Jean-Louis Hocq, Solar : « A moyen terme, c’est moins rentable que de créer : les droits de réexploitation ne sont pas compris. »- Photo OLIVIER DION

 

 

Vers l’Orient.

Chez Mango Jeunesse, Christophe Savouré s’est tourné vers l’Orient : « Les Coréens et les Japonais deviennent des pourvoyeurs importants. Leur travail graphique correspond à un goût qui s’est développé en France depuis plusieurs années maintenant. Nous fonctionnons surtout au coup de cœur pour le travail d’un illustrateur. Néanmoins, il nous arrive d’acheter les droits pour une collection, comme "Nature en vue", que nous avons découverte chez un éditeur coréen. L’énorme travail iconographique n’aurait pu être réalisé pour un prix d’achat raisonnable en création. De même, pour un livre jeunesse de fabrication complexe, un packager, qui le tirera aussi bien pour nous que pour les marchés allemands, italiens et j’en passe, a un coût de fabrication divisé par autant, et nous évite de le répercuter en librairie. »

 

Cet aspect financier est davantage présent dans le rayon pratique. « Quand nous proposons un livre de référence en jardinage qui couvre toute l’année, l’iconographie est énorme. Comment voulez-vous que nous proposions la même chose en création ? Cela reviendrait beaucoup plus cher à produire, et donc à acheter pour le lecteur », s’exclame Catherine Saunier-Talec. Dans un secteur très influencé par les modes, le recours à l’achat est aussi une façon de se positionner rapidement sur le marché : « Les délais de publication se trouvent divisés par deux », mesure Christophe Savouré. Cependant, la facilité financière est, elle aussi, à nuancer, si l’on en croit Jean-Louis Hocq : « A moyen terme, c’est moins rentable que de créer : les droits de réexploitation ne sont pas compris, et il est plus difficile, dans le cas d’un contrat avec un packager, de réajuster le tir en amont de la publication, notamment au niveau du tirage. Ce qui fait qu’on peut se retrouver avec des stocks sur les bras… »

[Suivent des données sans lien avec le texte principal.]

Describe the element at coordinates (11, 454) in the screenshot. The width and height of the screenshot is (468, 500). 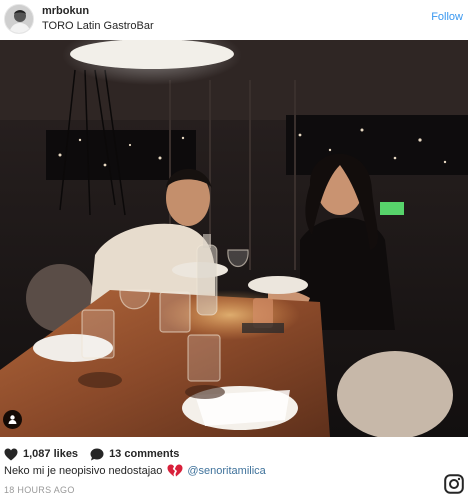
I see `heart-icon` at that location.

Et puis, les éditeurs ne croient pas vraiment à la disparition totale des frontières. Aussi bien en jeunesse qu’en pratique, la mondialisation reste relative. « Quand un livre est destiné à être publié dans toutes les langues, comme c’est le cas avec les packagers, il y a, malgré la qualité, une sorte d’uniformisation des goûts, que les libraires comme les clients identifient très vite et qui n’est pas attrayante : il y manque un certain point de vue d’auteur », analyse Eric Sulpice. Ce qui n’empêche pas une « universalisation des goûts », selon Catherine Saunier-Talec, qui ajoute que « pour les vins ou la chasse, on ne recourt pas à la traduction. Nous sommes attendus par notre public français ». Comme le note Christophe Savouré à propos des livres de cuisine anglais, très traduits partout, « si cela marche pour les salades, ce n’est pas forcément le cas pour les pâtisseries ». Pour Jean-Louis Hocq, « un double phénomène est à l’œuvre : il y a un retour à la tradition culinaire nationale, mais il s’accompagne d’une ouverture aux gastronomies d’ailleurs ». Ce que retrouve Christophe Savouré en jeunesse : « La génération des années 2000 est indubitablement plus cosmopolite que les précédentes. Mais cela nous ouvre des portes : c’est le cas en France, mais aussi dans le reste du monde. » Plus de traductions, peut-être, mais dans les deux sens.